La fuite de millions de documents et de transactions bancaires à la BGFIBank a permis de découvrir la face cachée de l’un des plus gros scandales financiers de la République Démocratique du Congo: les 43 millions de dollars d’argent public versés à Egal, une société d’importation de viandes et de poissons liée au premier cercle de l’ancien président Joseph Kabila. L’Inspection générale des finances a enquêté et a dédouané certains des acteurs.

J’étais face à un groupe de mafieux. C’est inacceptable ce qui s’est passé.» Cette déclaration est de l’homme le plus redouté de la République Démocratique du Congo (RDC) : Jules Alingete, patron de l’Inspection générale des finances (IGF) depuis le 30 juin 2020. En République Démocratique du Congo, cette institution a la particularité de dépendre directement du président de République.
Jules Alingete est le «Monsieur anticorruption» du nouveau président investi début janvier 2019, Félix Tshisekedi. Il est chargé de tenir l’une des promesses de campagne du chef de l’État : traquer les détournements massifs d’argent public qui ont ruiné le Congo-Kinshasa pendant les dix-huit ans de règne de l’ancien président Joseph Kabila.
Les propos du patron de l’IGF sur les «mafieux» étaient d’autant plus durs qu’il a cité les dignitaires les plus puissants du régime Kabila : l’ancien gouverneur de la Banque centrale, Deogratias Mutombo, le président de l’entreprise minière publique Gécamines, Albert Yuma, ou encore le frère adoptif de Kabila, Francis Selemani, qui a dirigé la banque BGFI RDC jusqu’en 2018.

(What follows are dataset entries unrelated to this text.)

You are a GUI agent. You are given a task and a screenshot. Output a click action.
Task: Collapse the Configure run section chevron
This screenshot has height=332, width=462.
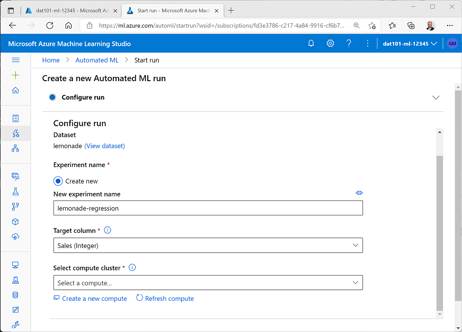pos(436,98)
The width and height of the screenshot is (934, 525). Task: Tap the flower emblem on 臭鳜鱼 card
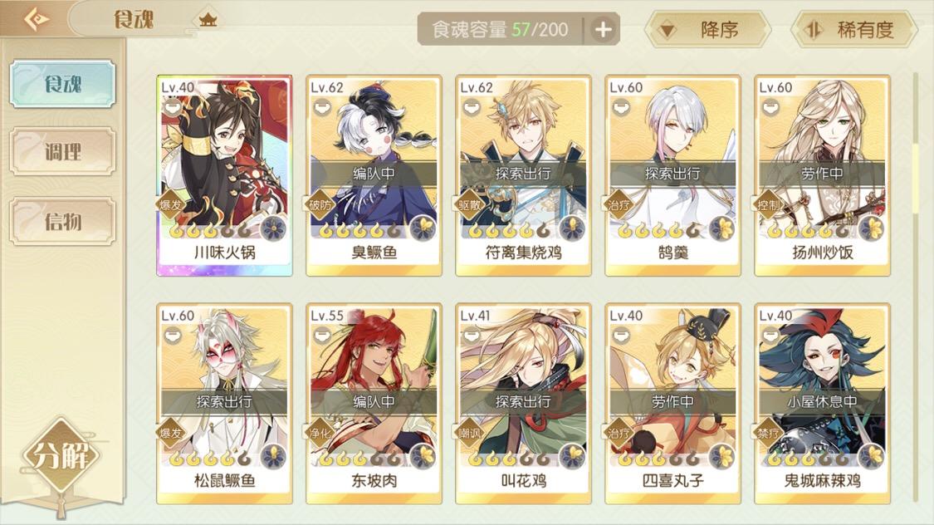[423, 228]
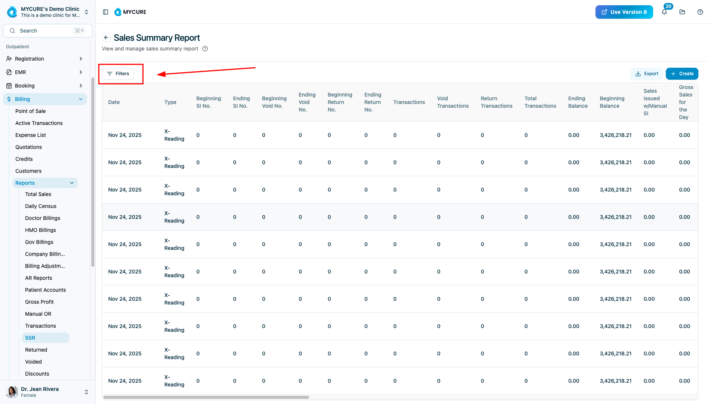Toggle the sidebar panel icon
This screenshot has width=713, height=404.
[106, 12]
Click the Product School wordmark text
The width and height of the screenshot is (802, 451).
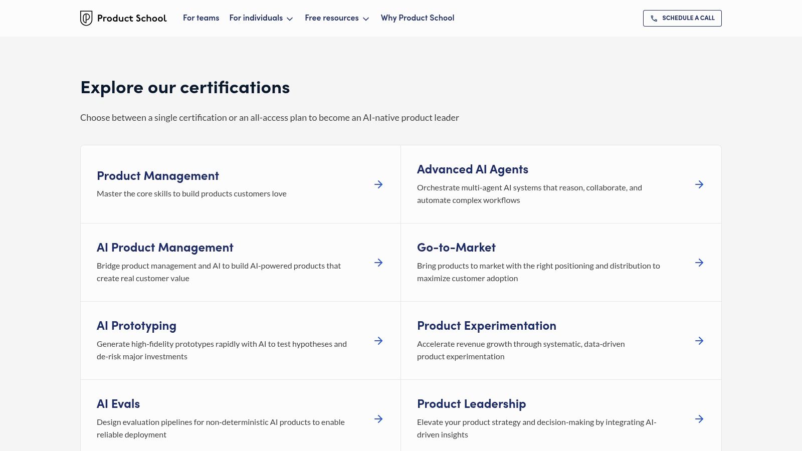133,18
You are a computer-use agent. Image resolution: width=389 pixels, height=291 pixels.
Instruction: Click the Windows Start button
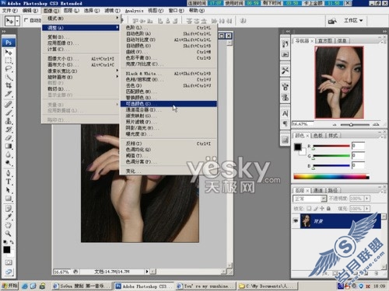point(9,286)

L’affaire qui émeut Jules Alingete est un scandale retentissant : le détournement de 43 millions de dollars de la Banque centrale, avec la complicité de la BGFI, au profit de l’Entreprise générale d’alimentation (Egal), une société d’importation de viande et de poisson appartenant à des personnalités du premier cercle de l’ancien chef de l’État.
Ce détournement a été révélé en 2016 par Jean-Jacques Lumumba, ancien salarié de la BGFIBank devenu lanceur d’alerte. Mais il a fallu attendre janvier 2021, deux ans après l’investiture de Félix Tshisekedi pour que l’IGF lance enfin une enquête.
Jusque-là, comme il l’avait déclaré en 2019, le nouveau président se refusait à «fouiner dans le passé», en particulier au sujet des affaires qui touchaient d’un peu trop près à son prédécesseur. La victoire de Félix Tshisekedi aux élections de 2018 reste entachée de graves irrégularités. Pour devenir président, il a dû passer un accord politique avec M. Kabila, qui a conservé pendant deux ans le contrôle des principales institutions du pays.
Mais au moment où Jules Alingete ouvre son enquête, en janvier 2021, rien ne va plus entre les alliés de 2018. Félix Tshisekedi a déjà pris le contrôle du Parlement et cherche à faire tomber le gouvernement issu de tractations avec le camp Kabila. Il souhaite aussi reprendre le contrôle de la Banque centrale du Congo (BCC), toujours sous le contrôle de son prédécesseur et de deux de ses proches qui siègent au conseil d’administration.